Records:
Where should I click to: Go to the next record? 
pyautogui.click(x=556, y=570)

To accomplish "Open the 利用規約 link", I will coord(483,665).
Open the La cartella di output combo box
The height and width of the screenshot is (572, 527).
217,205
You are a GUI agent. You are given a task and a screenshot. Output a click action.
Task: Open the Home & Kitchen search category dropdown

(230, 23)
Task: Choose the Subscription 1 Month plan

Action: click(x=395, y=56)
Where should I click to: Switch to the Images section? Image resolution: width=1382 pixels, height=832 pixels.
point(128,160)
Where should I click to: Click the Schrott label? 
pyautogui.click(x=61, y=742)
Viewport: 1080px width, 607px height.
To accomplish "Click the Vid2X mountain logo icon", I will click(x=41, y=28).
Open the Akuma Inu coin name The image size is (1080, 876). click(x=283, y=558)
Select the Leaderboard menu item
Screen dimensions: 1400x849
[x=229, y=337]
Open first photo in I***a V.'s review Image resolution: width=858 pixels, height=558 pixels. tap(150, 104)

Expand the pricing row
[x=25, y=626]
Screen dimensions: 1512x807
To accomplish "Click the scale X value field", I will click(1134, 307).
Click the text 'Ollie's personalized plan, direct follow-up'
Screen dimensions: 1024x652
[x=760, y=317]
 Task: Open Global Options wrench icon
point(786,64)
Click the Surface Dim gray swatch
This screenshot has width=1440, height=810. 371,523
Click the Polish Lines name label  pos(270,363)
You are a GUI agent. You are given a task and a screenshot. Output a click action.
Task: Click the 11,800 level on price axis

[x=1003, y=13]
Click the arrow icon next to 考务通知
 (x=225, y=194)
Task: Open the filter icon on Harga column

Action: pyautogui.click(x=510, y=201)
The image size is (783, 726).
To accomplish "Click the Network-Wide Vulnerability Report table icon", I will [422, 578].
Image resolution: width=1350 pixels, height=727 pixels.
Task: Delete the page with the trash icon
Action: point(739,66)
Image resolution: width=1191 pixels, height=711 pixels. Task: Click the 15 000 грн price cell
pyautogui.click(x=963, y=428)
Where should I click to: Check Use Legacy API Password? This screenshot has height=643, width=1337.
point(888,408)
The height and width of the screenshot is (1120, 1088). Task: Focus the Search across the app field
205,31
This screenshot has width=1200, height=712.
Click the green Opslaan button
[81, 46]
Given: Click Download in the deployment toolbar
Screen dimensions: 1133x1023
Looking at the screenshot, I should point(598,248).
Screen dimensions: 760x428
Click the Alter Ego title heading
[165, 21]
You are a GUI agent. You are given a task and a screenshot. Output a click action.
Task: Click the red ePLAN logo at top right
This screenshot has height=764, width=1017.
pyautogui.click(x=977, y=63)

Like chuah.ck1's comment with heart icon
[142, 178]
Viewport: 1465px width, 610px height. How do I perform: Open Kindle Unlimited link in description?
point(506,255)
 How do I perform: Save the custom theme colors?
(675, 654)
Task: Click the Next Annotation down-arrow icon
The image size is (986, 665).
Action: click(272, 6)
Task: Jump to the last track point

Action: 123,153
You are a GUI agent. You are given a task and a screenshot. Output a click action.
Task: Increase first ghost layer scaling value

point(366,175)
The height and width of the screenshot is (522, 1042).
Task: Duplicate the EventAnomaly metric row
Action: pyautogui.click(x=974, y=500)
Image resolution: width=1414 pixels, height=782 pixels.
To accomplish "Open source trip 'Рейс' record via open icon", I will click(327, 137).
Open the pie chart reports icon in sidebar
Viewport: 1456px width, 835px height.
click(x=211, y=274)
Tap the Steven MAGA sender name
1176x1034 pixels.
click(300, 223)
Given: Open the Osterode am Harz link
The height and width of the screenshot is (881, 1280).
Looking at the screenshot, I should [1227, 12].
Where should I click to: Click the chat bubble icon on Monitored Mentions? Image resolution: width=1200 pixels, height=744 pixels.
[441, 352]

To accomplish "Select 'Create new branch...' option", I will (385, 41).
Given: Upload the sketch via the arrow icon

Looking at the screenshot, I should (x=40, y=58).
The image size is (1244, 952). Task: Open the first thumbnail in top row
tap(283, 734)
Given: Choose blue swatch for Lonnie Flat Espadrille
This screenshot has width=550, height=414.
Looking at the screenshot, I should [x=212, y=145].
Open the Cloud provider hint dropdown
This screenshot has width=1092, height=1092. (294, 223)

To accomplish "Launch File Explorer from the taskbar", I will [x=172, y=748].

The problem: Copy each line of the records that has "logo" in it.

Result below:
To accomplish "Click the Vid2X mountain logo icon", I will click(x=41, y=28).
Task: Click the red ePLAN logo at top right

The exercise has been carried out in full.